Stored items
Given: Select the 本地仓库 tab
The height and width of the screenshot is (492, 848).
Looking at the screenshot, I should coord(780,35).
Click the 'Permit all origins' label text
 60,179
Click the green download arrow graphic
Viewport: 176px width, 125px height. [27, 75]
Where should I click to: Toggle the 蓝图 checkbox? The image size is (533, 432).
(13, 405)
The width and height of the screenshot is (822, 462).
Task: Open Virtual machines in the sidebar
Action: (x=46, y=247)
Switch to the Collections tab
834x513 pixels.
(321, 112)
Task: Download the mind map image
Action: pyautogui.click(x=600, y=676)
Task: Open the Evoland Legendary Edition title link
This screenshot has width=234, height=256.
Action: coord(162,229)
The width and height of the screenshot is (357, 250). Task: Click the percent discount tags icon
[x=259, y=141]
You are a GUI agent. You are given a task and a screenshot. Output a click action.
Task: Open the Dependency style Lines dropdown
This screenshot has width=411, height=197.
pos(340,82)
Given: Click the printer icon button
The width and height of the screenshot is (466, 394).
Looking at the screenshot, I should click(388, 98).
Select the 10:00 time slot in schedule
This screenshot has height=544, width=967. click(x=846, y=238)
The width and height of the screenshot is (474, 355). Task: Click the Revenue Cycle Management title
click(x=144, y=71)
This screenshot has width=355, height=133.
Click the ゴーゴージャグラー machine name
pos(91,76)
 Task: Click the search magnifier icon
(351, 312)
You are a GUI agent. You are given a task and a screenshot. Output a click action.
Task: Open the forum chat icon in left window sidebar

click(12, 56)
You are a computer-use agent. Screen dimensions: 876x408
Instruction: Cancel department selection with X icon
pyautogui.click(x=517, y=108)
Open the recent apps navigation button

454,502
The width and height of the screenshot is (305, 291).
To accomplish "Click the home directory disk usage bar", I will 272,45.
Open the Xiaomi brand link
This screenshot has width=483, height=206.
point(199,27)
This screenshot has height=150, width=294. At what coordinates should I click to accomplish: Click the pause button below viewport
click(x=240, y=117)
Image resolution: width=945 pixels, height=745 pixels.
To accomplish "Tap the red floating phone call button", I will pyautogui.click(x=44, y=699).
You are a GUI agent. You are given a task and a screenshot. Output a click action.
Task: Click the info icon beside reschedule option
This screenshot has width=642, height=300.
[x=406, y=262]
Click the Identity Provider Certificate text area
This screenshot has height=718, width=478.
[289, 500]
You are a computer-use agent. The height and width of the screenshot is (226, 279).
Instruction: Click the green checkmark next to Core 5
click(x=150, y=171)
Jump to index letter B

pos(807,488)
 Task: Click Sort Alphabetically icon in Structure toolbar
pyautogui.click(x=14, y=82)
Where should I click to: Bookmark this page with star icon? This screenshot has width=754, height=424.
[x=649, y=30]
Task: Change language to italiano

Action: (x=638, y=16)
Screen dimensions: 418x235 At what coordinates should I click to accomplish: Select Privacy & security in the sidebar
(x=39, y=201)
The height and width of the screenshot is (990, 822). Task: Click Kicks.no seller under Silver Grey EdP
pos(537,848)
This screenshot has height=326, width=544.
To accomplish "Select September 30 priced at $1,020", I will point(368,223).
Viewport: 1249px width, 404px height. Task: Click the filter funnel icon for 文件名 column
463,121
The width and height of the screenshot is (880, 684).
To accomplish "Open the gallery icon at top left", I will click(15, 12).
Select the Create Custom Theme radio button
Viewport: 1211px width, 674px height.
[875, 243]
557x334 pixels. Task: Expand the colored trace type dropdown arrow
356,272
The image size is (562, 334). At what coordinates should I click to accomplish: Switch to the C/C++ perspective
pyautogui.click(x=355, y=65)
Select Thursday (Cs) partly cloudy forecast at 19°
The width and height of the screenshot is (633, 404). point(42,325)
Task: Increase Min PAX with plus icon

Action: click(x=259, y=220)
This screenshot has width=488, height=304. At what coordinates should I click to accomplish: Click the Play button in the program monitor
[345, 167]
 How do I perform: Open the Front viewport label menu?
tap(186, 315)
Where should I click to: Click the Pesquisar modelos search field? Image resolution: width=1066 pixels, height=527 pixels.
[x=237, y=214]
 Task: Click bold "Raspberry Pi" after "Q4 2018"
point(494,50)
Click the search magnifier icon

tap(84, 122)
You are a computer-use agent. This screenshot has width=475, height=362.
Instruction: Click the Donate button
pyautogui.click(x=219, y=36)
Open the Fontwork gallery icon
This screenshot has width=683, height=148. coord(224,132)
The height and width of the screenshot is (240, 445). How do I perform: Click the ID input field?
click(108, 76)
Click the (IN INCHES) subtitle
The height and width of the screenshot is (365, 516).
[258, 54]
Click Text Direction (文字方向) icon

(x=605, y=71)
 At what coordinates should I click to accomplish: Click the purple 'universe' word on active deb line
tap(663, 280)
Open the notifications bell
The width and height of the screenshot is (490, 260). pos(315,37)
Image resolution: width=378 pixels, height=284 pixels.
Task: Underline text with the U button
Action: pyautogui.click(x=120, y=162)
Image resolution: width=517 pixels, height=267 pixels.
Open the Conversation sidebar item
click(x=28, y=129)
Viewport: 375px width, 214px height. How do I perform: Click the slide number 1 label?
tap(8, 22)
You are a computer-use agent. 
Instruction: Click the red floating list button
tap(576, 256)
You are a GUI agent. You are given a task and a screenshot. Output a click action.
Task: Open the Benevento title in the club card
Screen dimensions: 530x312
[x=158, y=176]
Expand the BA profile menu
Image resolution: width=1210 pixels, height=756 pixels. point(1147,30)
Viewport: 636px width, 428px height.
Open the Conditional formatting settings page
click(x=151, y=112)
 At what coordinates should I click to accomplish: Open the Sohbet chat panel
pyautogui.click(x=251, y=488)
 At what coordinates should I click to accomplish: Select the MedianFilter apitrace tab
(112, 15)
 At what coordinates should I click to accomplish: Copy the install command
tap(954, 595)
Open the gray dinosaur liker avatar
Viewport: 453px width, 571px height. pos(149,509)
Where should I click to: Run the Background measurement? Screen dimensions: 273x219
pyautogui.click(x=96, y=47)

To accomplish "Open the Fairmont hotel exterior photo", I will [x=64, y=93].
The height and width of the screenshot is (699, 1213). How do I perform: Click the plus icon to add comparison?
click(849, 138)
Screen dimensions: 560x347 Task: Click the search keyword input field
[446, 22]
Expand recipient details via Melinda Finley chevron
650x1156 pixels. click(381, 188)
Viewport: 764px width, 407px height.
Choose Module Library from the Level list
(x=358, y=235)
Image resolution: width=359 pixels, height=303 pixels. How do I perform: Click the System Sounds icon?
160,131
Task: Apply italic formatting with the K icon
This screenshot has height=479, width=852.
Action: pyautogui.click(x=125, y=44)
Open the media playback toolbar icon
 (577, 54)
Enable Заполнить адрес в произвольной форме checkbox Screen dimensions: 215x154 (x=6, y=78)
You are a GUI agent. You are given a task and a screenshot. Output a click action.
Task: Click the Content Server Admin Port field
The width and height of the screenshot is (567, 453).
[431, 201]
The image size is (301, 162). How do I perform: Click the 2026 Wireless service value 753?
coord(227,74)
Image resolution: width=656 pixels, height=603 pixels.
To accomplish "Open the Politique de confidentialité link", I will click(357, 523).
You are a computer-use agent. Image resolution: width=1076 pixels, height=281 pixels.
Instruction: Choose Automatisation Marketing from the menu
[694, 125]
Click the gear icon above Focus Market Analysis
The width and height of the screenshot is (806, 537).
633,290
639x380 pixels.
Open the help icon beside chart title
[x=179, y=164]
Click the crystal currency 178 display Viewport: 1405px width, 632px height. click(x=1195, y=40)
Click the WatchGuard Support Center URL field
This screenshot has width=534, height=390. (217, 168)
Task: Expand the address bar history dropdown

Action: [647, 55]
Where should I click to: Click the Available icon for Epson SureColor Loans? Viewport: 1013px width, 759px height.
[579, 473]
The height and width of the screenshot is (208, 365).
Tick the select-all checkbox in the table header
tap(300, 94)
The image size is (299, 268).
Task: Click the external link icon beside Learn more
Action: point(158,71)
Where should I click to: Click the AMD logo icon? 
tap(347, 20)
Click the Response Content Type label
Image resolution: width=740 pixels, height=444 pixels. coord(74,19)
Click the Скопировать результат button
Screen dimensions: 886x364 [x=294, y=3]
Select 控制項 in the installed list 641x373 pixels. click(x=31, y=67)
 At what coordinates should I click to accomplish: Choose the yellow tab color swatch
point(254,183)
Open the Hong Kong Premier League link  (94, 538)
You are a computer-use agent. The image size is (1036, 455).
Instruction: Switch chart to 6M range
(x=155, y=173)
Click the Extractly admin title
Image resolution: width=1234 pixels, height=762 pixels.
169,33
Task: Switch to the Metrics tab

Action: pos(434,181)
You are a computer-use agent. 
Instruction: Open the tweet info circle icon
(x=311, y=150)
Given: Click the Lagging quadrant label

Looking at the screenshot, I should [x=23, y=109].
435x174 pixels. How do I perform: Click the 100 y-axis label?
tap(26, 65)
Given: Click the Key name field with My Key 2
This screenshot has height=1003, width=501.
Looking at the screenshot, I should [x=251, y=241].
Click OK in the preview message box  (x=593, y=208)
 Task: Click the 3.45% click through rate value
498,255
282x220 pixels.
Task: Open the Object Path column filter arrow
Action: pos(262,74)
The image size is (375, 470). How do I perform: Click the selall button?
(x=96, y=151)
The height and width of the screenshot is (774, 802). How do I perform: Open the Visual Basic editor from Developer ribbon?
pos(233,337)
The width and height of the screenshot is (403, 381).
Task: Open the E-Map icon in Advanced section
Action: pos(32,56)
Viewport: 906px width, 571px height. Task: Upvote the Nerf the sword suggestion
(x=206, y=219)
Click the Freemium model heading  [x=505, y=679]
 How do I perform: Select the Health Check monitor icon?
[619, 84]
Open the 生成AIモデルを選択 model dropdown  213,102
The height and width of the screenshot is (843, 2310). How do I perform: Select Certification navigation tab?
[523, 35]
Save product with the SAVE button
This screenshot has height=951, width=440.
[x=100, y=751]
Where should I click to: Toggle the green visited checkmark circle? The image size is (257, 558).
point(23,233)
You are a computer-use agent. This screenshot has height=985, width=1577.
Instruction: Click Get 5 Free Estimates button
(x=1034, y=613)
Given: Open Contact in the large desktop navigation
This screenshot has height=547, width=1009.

• _Work required_
Lines above with the string "will" need to be found and copied.

• _Written solution_
To accomplish "Click the home directory disk usage bar", I will 272,45.
To accomplish "Tap the red floating phone call button", I will pyautogui.click(x=44, y=699).
To accomplish "Select September 30 priced at $1,020", I will point(368,223).
To accomplish "Open the gallery icon at top left", I will click(15, 12).
To accomplish "Open the Fairmont hotel exterior photo", I will [x=64, y=93].
To accomplish "Open the Politique de confidentialité link", I will click(357, 523).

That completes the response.